* Given passage *
-- START --

API_KEY = "YOUR_KEY"

In [2]:
dataset = load_dataset("eriktks/conll2003")

Let's look at the information about the dataset. We have three splits: 'train', 'validation', 'test'.

`dataset.keys()` - to see what splits we have.


In [3]:
print(dataset)

DatasetDict({
    train: Dataset({
        features: ['id', 'tokens', 'pos_tags', 'chunk_tags', 'ner_tags'],
        num_rows: 14041
    })
    validation: Dataset({
        features: ['id', 'tokens', 'pos_tags', 'chunk_tags', 'ner_tags'],
        num_rows: 3250
    })
    test: Dataset({
        features: ['id', 'tokens', 'pos_tags', 'chunk_tags', 'ner_tags'],
        num_rows: 3453
    })
})


Let's look at the first example in our dataset:

In [39]:
pprint(dataset["test"][0])


{'chunk_tags': [11, 0, 11, 21, 11, 12, 0, 11, 13, 11, 12, 0],
 'id': '0',
 'ner_tags': [0, 0, 5, 0, 0, 0, 0, 1, 0, 0, 0, 0],
 'pos_tags': [21, 8, 22, 37, 22, 22, 6, 22, 15, 12, 21, 7],
 'tokens': ['SOCCER',
            '-',
            'JAPAN',
            'GET',
            'LUCKY',
            'WIN',
            ',',
            'CHINA',
            'IN',
            'SURPRISE',
            'DEFEAT',
            '.']}


In [77]:
def get_sentence(dataset_name: str, idx: int) -> str: 
    return ' '.join(dataset.data[dataset_name]["tokens"][idx].values.tolist())

def generate_corps(size: int, dataset_name: str):
    data = dataset[dataset_name]
    data_size = data.shape[0]
    return (get_sentence(dataset_name, idx) 
            for idx in random.choices(range(data_size), k=size))

In [82]:
print(*generate_corps(10, "train"), sep='\n')


delivered to consumer
shares outstanding
3 - Wayne Ferreira ( South Africa ) beat Jiri Novak ( Czech
LECIVA PRAHA 2470.00 2470.00 1360 3359.200
BOSTON AT CALIFORNIA
-- Helsinki Newsroom +358 - 0 - 680 50 245
More than 1,000 people have been executed in drug-related cases since the law took effect in 1989 .

-- END --

Resume the CoNLL-2003 dataset notebook walkthrough above, starting right after its last line.

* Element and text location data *
-- START --

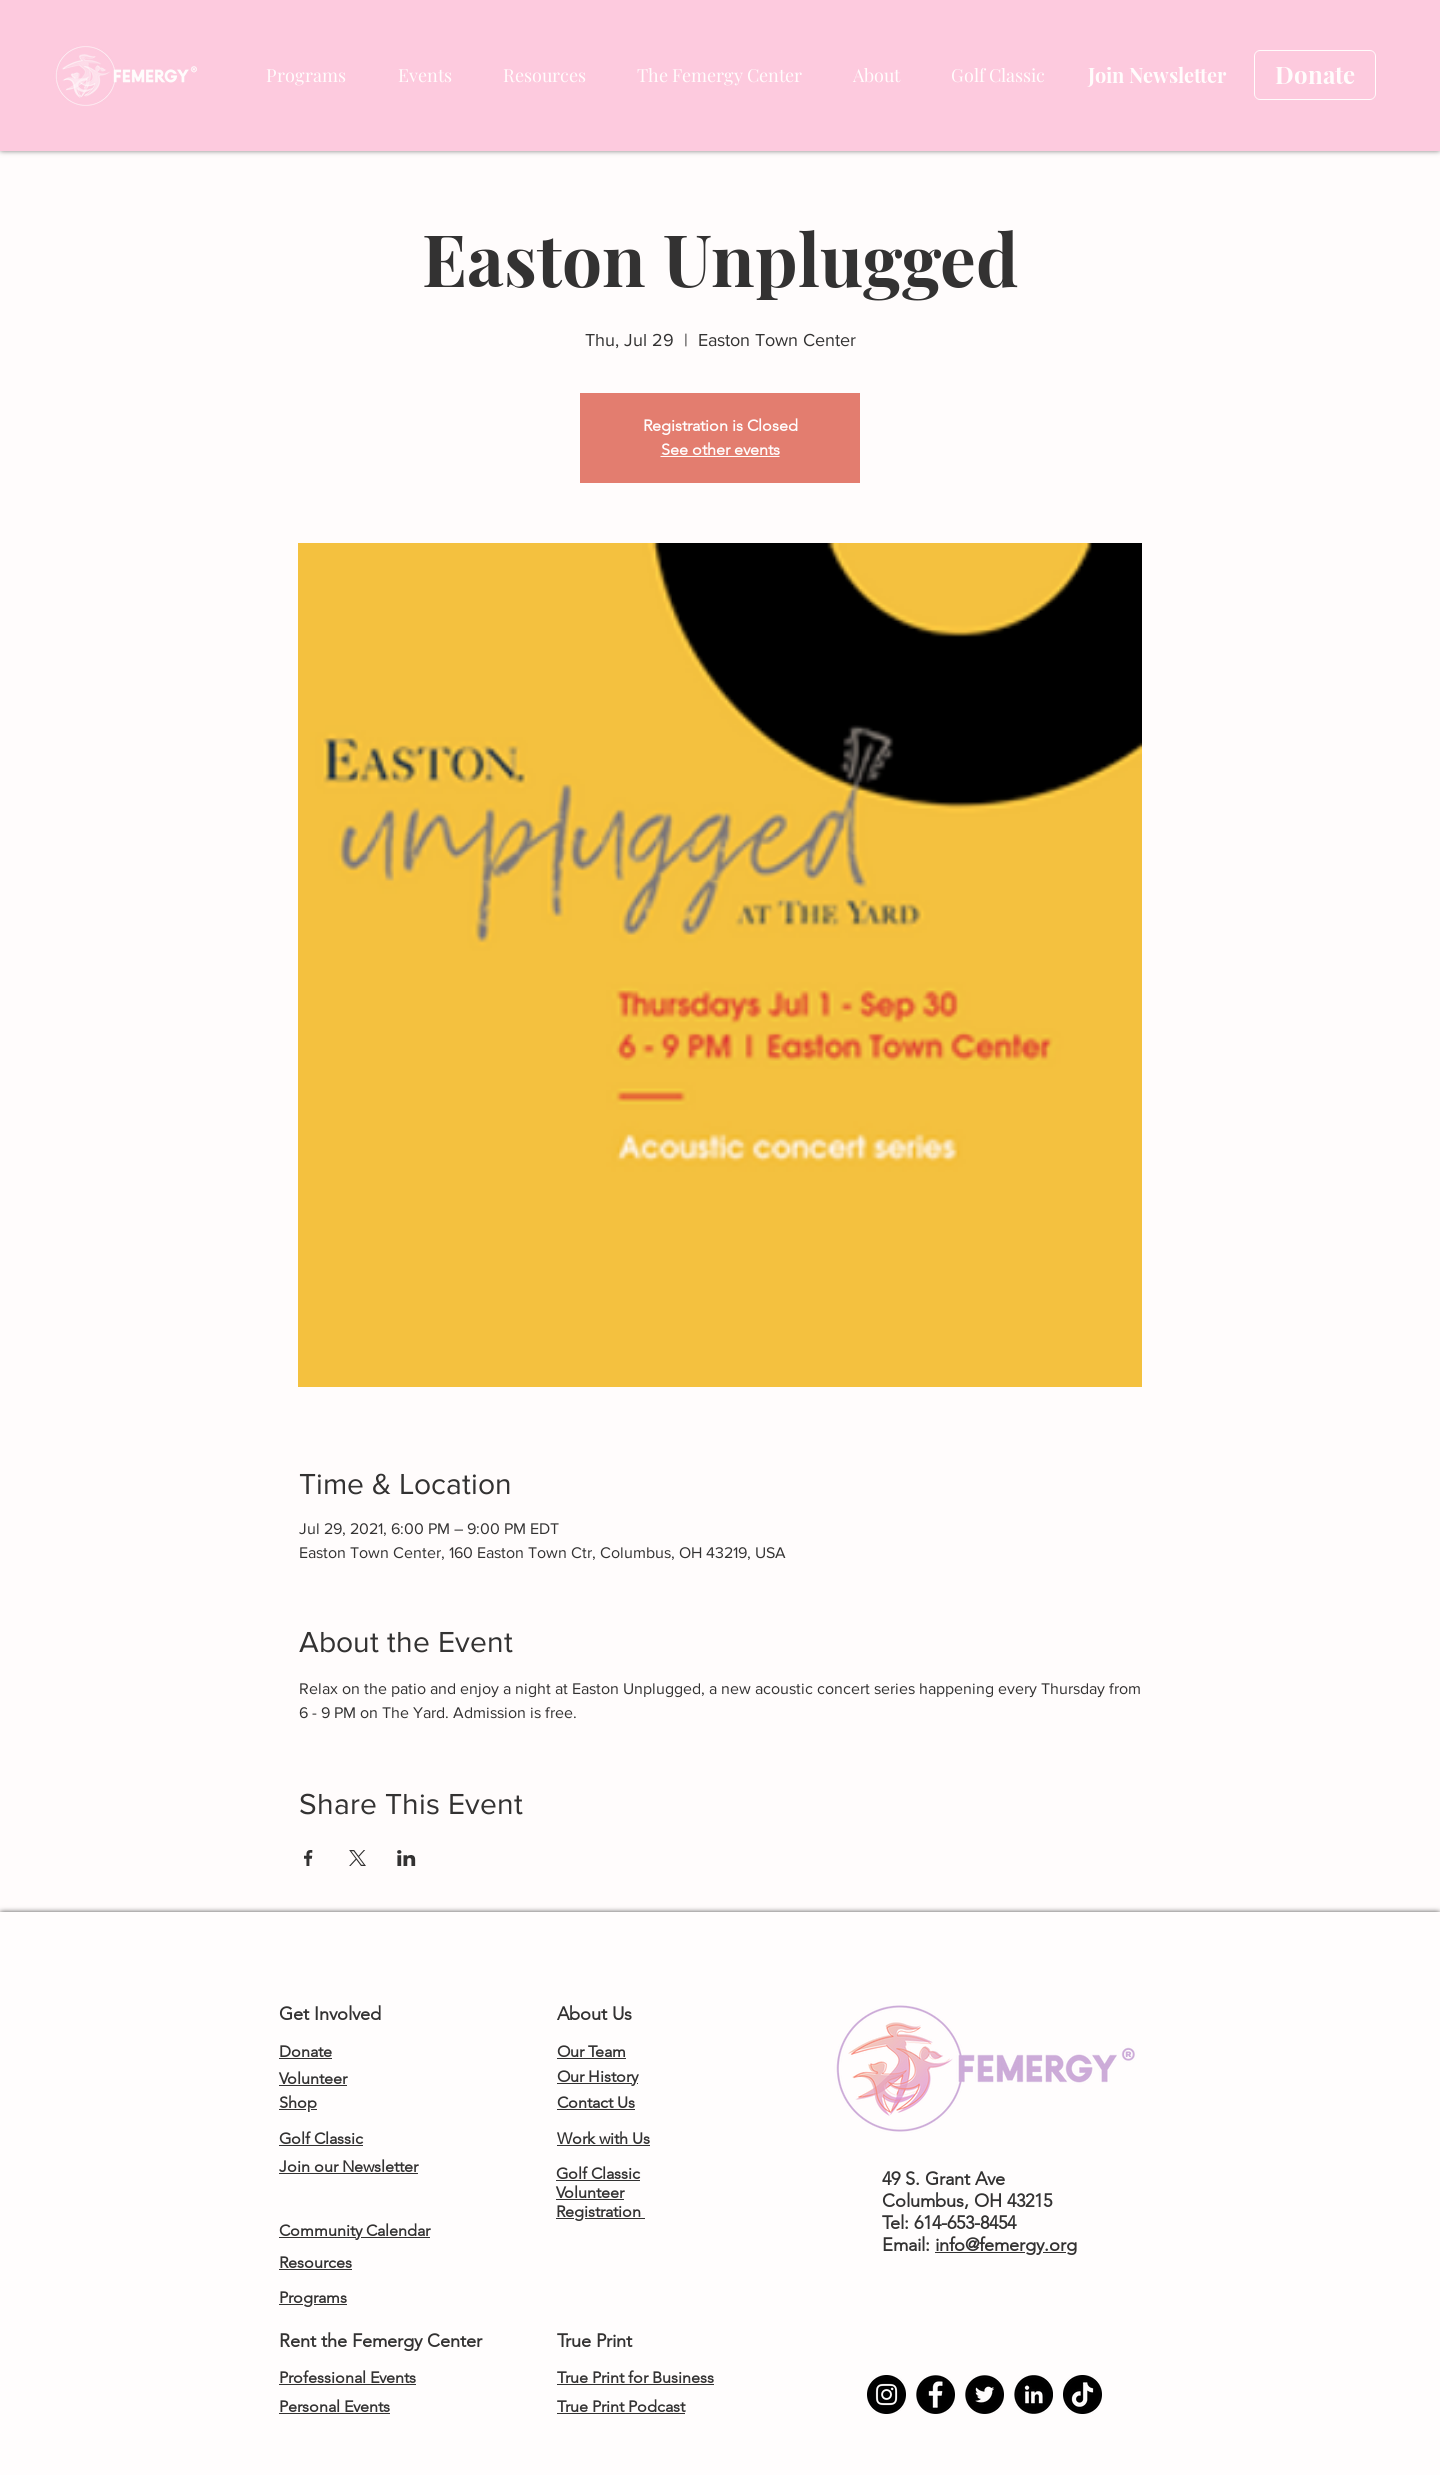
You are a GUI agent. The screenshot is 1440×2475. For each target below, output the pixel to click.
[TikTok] (1082, 2394)
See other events (720, 449)
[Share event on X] (357, 1858)
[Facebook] (935, 2394)
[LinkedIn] (1033, 2394)
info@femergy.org (1006, 2245)
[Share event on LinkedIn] (406, 1858)
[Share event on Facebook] (308, 1858)
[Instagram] (886, 2394)
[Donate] (1315, 75)
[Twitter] (984, 2394)
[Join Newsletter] (1156, 75)
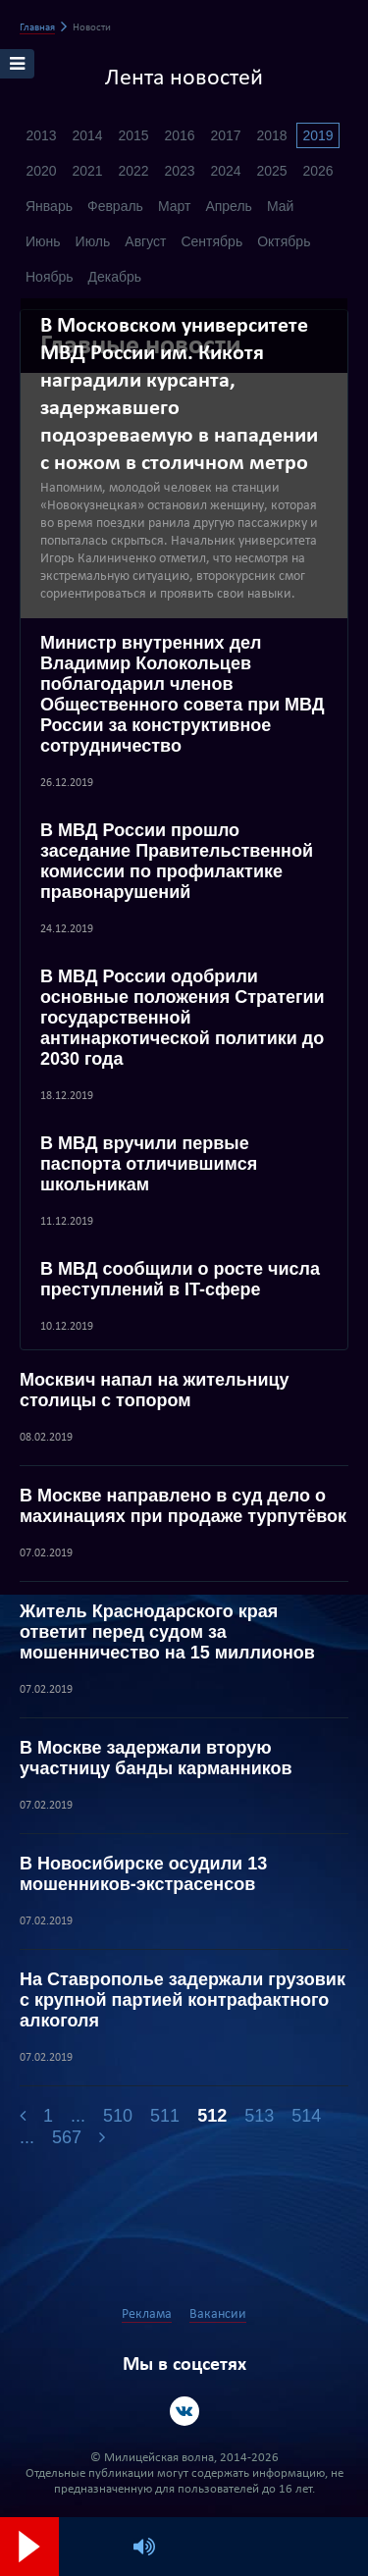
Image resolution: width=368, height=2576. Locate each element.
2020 (41, 171)
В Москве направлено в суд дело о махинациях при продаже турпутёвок (183, 1506)
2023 (179, 171)
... (78, 2116)
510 (117, 2116)
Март (174, 206)
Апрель (228, 206)
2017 (225, 135)
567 (66, 2137)
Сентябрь (211, 241)
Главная (37, 28)
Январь (49, 206)
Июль (93, 241)
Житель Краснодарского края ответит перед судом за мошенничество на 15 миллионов (167, 1632)
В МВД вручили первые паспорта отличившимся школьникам (148, 1163)
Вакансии (217, 2314)
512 (212, 2116)
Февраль (115, 206)
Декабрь (115, 277)
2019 (317, 135)
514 (306, 2116)
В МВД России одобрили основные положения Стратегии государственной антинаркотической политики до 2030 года (182, 1018)
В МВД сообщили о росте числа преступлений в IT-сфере (180, 1279)
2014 (87, 135)
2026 (317, 171)
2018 (271, 135)
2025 (271, 171)
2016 (179, 135)
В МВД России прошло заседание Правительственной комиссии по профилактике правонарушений (176, 861)
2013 (41, 135)
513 (259, 2116)
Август (145, 241)
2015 (133, 135)
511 (165, 2116)
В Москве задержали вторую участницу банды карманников (156, 1758)
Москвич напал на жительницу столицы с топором (154, 1390)
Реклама (147, 2314)
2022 (133, 171)
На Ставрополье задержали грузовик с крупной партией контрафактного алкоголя (182, 2000)
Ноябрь (50, 277)
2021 (87, 171)
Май (280, 206)
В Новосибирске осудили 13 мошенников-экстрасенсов (143, 1874)
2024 (225, 171)
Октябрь (283, 241)
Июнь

-- END --

* Exercise result *
In another scene , a young girl performed oral sex with an unidentified adult man .
Essex 532-8
ACC sold 9.4 million tonnes in 1995/96 , retaining its top position in the Indian cement industry , Palkhivala said .


Evaluate the number of examples:

In [9]:
for split in dataset.keys():
    dataset_split = dataset[split]
    split_len = len(dataset_split)
    print(f"Split '{split}':  {split_len} examples.")


Split 'train':  14041 examples.
Split 'validation':  3250 examples.
Split 'test':  3453 examples.


Dataset features in the training split:


In [10]:
print(dataset["train"].features)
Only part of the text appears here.